Robyn Hitchcock is his usual dry, surreal self, and has me and my friend in tears when, having already sung a couple of tunes, picks up a guitar with polka dots that match his shirt perfectly..
While we are all aware of just how far-reaching Nick Drake’s posthumous influence has been, it remains shocking and saddening to see, 30 years on, just how many people will gladly pay nearly 30 quid to hear people even just covering his songs. Tonight, The Dome is rammed – a capacity crowd of more than 3000.
The fact is that without the blessings of those originally involved, these increasingly popular nostalgic revisitings of old works (including the Don’t look Back series and, of course, countless hideous musicals written around bands’ back-catalogues) simply fail. Curated and introduced by Joe Boyd (he of White Bicycles fame), right from the start the evening has an air of authority and authenticity, affirmed by the prescence of Danny Thompson (who played on sessions with Nick) on double bass, an all-star (kind of) cast of singers, and Robert Kirby’s original string arrangements (it’s worth noting that Kirby was 21 when drafted in to arrange Five Leaves Left).
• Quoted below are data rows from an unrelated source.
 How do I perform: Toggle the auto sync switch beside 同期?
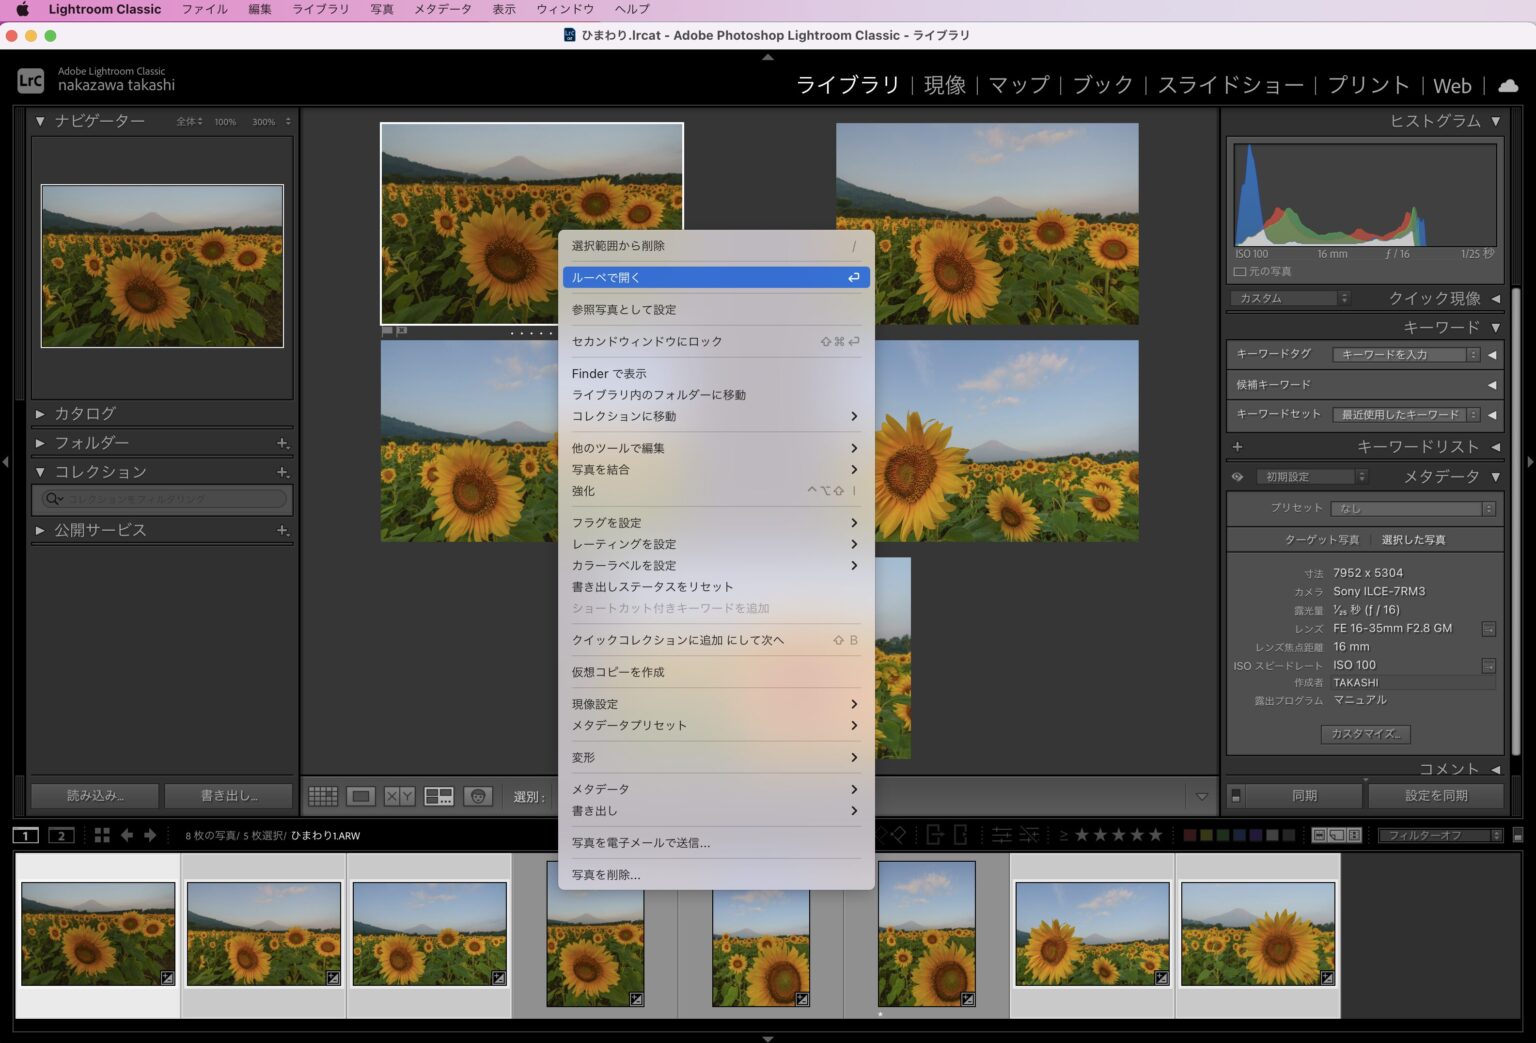(1236, 796)
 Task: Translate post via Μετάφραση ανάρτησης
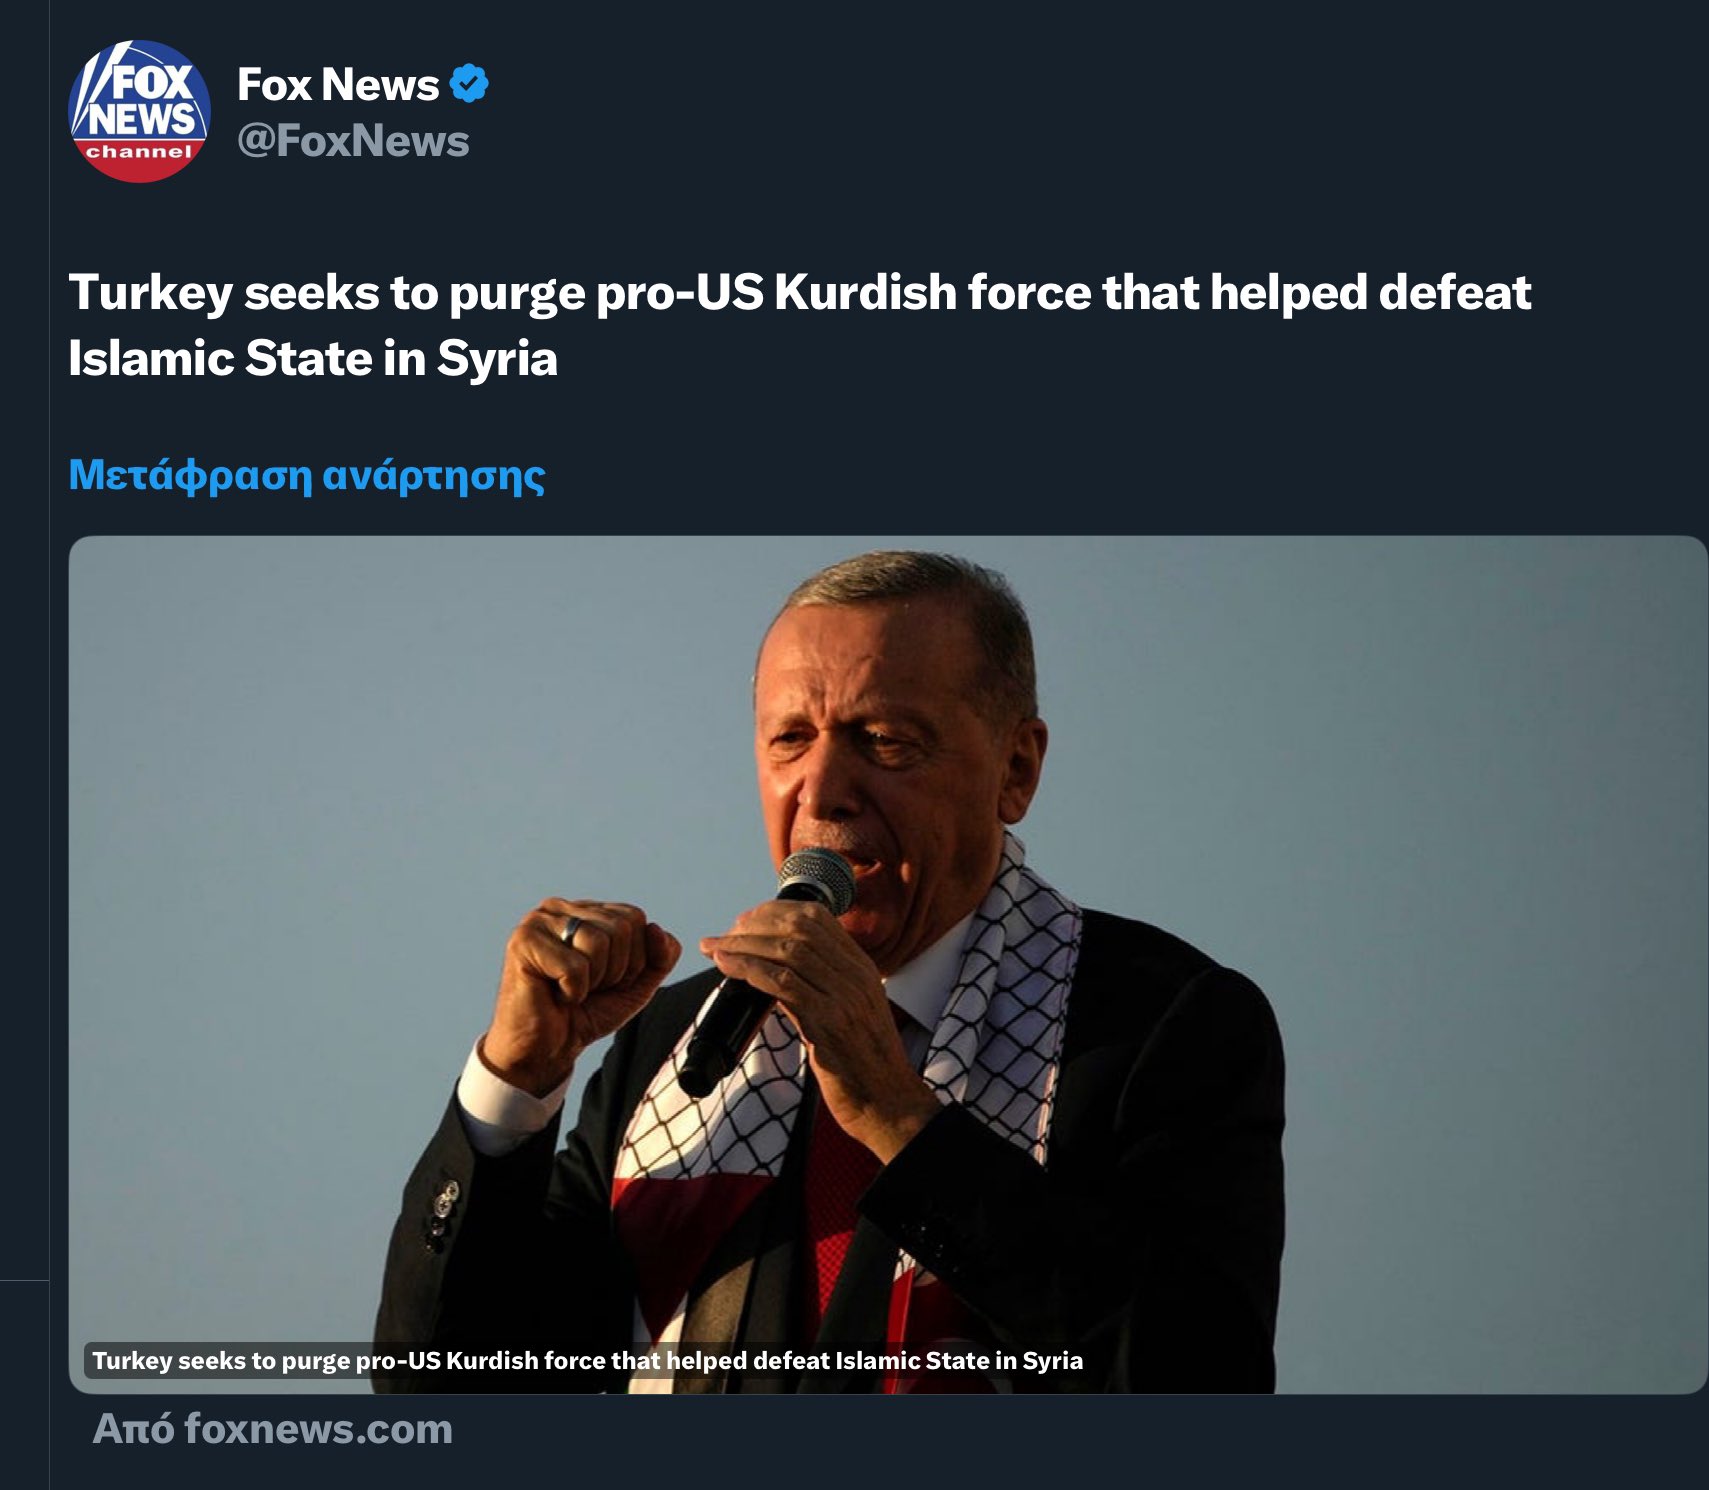307,475
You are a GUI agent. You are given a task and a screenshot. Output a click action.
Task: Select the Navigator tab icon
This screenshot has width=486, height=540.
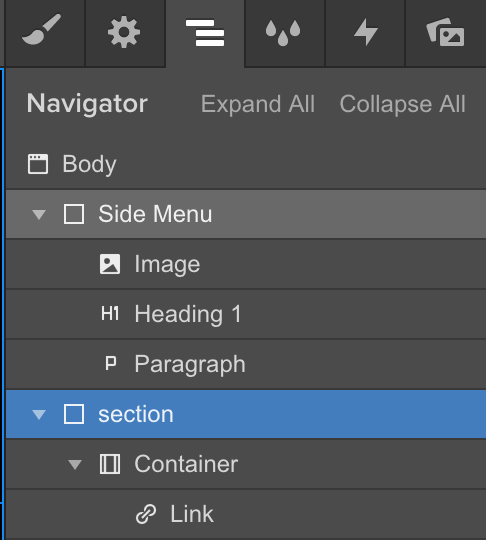coord(205,33)
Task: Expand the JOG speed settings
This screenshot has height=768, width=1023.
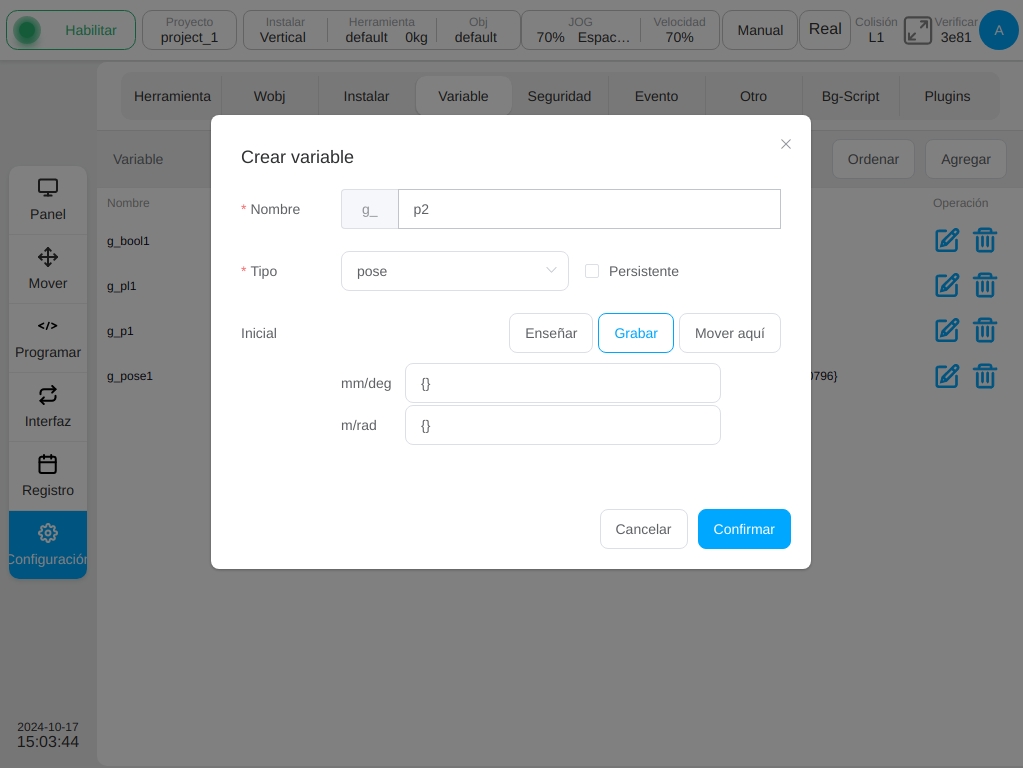Action: point(583,30)
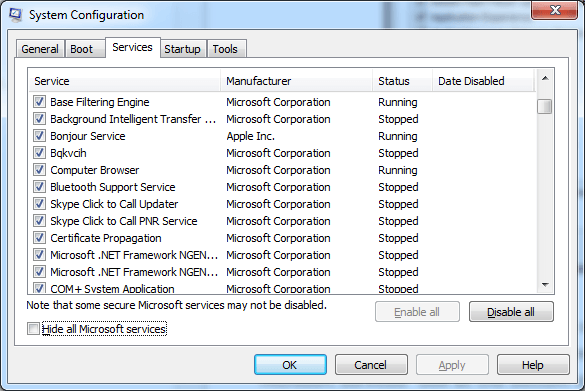Uncheck the Bonjour Service checkbox
This screenshot has height=391, width=585.
(x=39, y=135)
The choice of singers is, for the most part, similarly spot-on. Green Gartside (of Scritti Politti) is perhaps an odd choice, but his high, unwavering voice cuts through just right, with even hints of his own bands’ slick American R’n’B stylings. Robyn Hitchcock is his usual dry, surreal self, and has me and my friend in tears when, having already sung a couple of tunes, picks up a guitar with polka dots that match his shirt perfectly. In the intermission it dawns on me that Nick Drake is one of those artists (much like The Fall) whose songs are extremely hard to reinterpret without sounding like flat emulation, or rather that when a song is played and sung exactly as he did, it is impossible not to simply wish to hear the original recording itself. Tonight Scott Mathews, Vashti Bunyan, Teddy Thompson and Lisa Hannigan are all well and good (the latter leading a particularly rousing Black Dog), but it’s relative newcomer Krystle Warren who brings the house down with an intense, jazzy take on Time Has Told Me. I’d not heard of her before this evening, but her performance literally stole the show. Likewise, Robyn Hitchcock and Green Gartside make no point of tempering their own, unique voices to ‘suit’ the songs, and are all the more affecting for it.
Predictably, the main set ends with a straight take on Pink Moon (with Cor Anglais in the piano solo….why?). While I can’t fault the musical direction, or the mix (perfect throughout), we all know the records, and I couldn’t help wishing for something completely bonkers to offset all the reverence. Still, a fitting tribute to both Nick Drake and Robert Kirby. May people still be digging those record in another 30 years!!